Com o tempo, o número de alunos cresceu muito e os restaurantes não queriam mais aceitar que eles não pagassem pelo que comessem. Na década de 30, os estudantes da Faculdade de Direito do Largo São Francisco oficializaram o Dia de Pendura (ou o Pindura).
Atualmente, alguns restaurantes preferem fechar suas portas neste dia, principalmente do Largo São Francisco. Enquanto isso, outros locais entram no clima do Dia do Pendura, na esperança de conquistar a confiança de novos clientes.

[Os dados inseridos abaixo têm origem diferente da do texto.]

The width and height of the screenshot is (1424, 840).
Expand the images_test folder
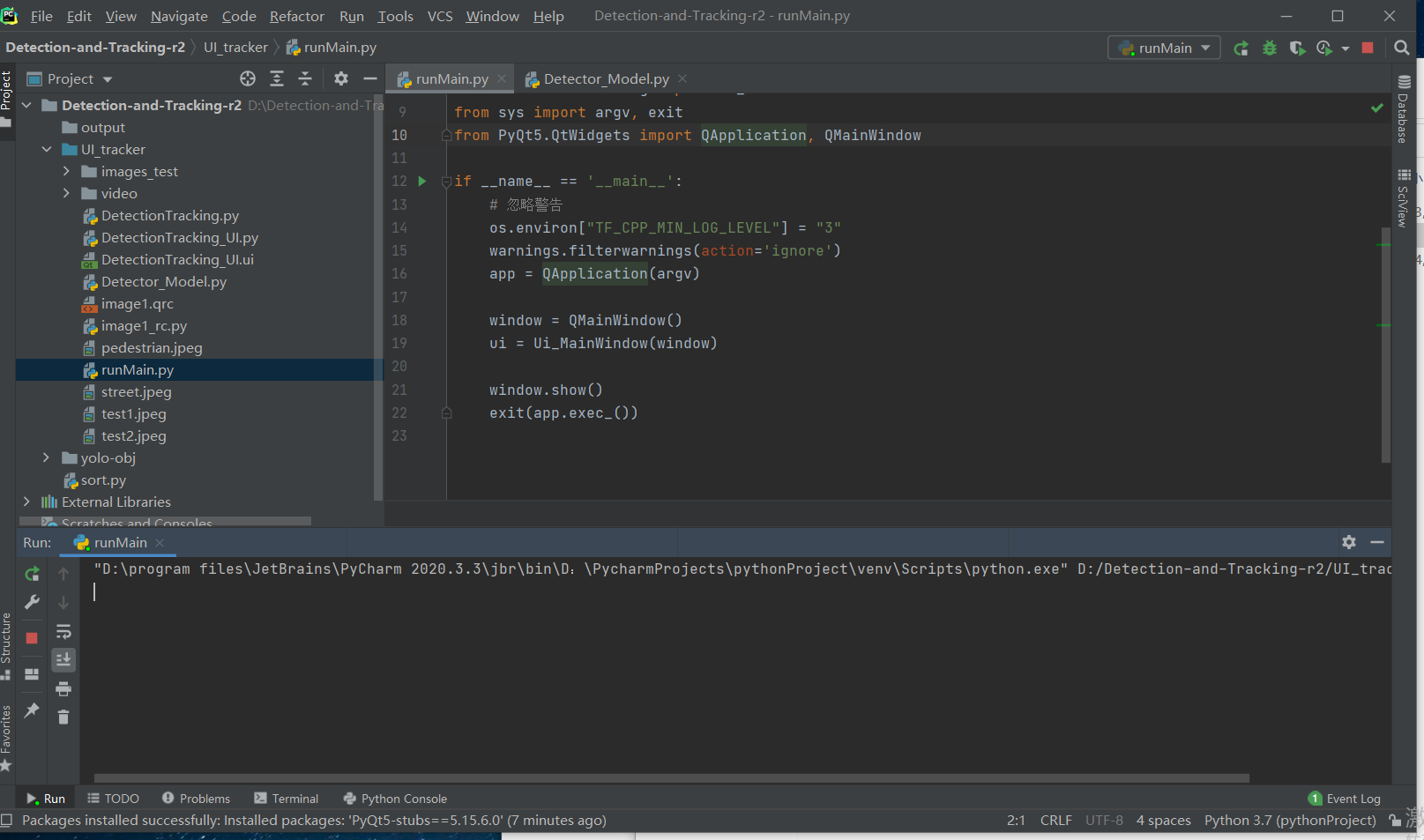[x=66, y=171]
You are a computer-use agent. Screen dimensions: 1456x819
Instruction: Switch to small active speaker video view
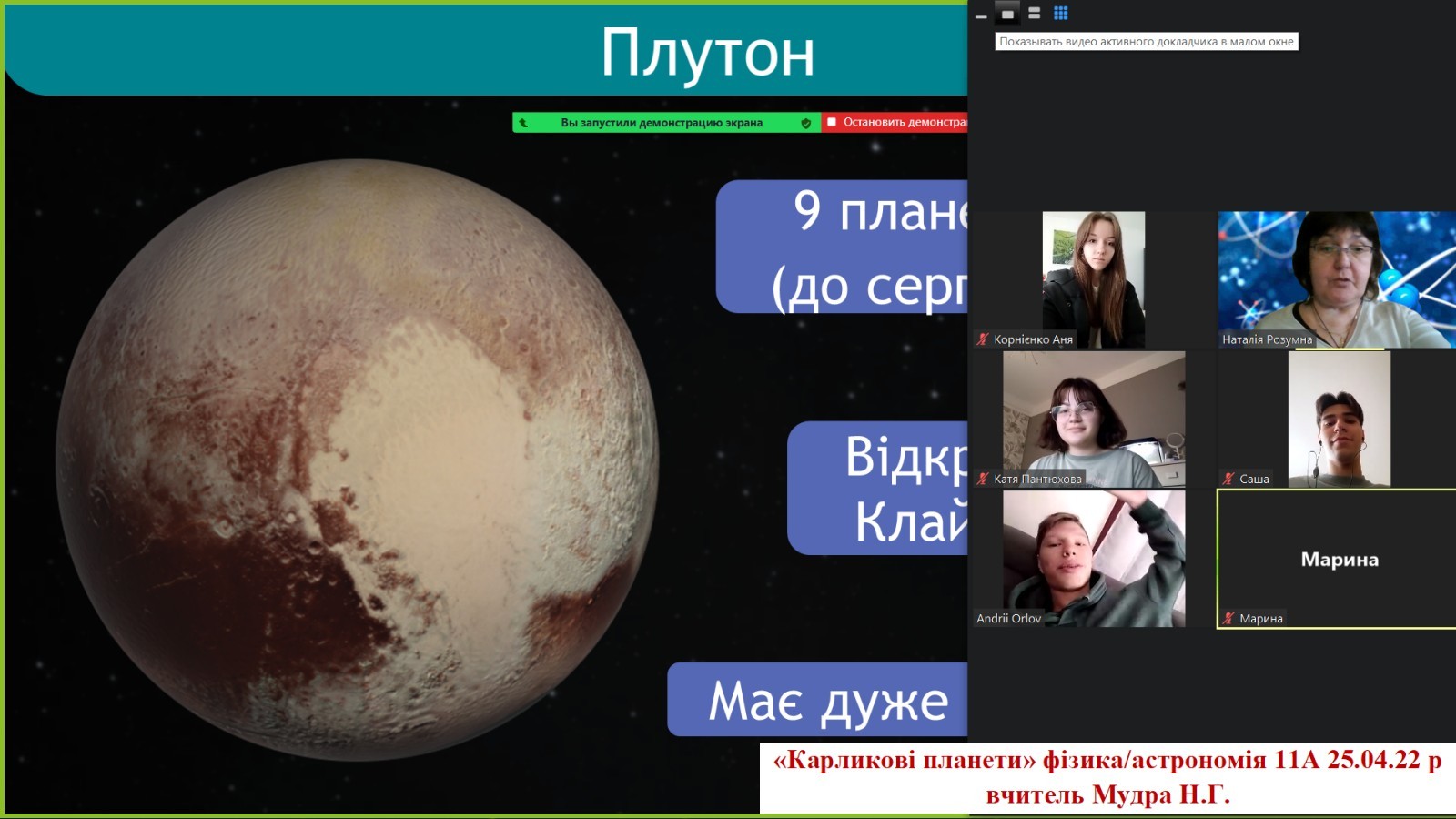pyautogui.click(x=1007, y=14)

Em algumas faculdades, alguns diretórios acadêmicos de Direito costumam organizar a comemoração, já contratando com antecedência o local onde se dará o Dia do Pendura, muitas vezes negociando com o dono do estabelecimento descontos no total consumido, ao invés de não pagarem nada, diminuindo assim o prejuízo.
A comemoração, mantida até os dias de hoje, consiste em comer, beber e não pagar. Mas, segundo o Código Penal, artigo 176, comer em restaurantes sem pagar é crime. Entretanto, na maioria dos casos que chegam à Justiça, os estudantes são absolvidos.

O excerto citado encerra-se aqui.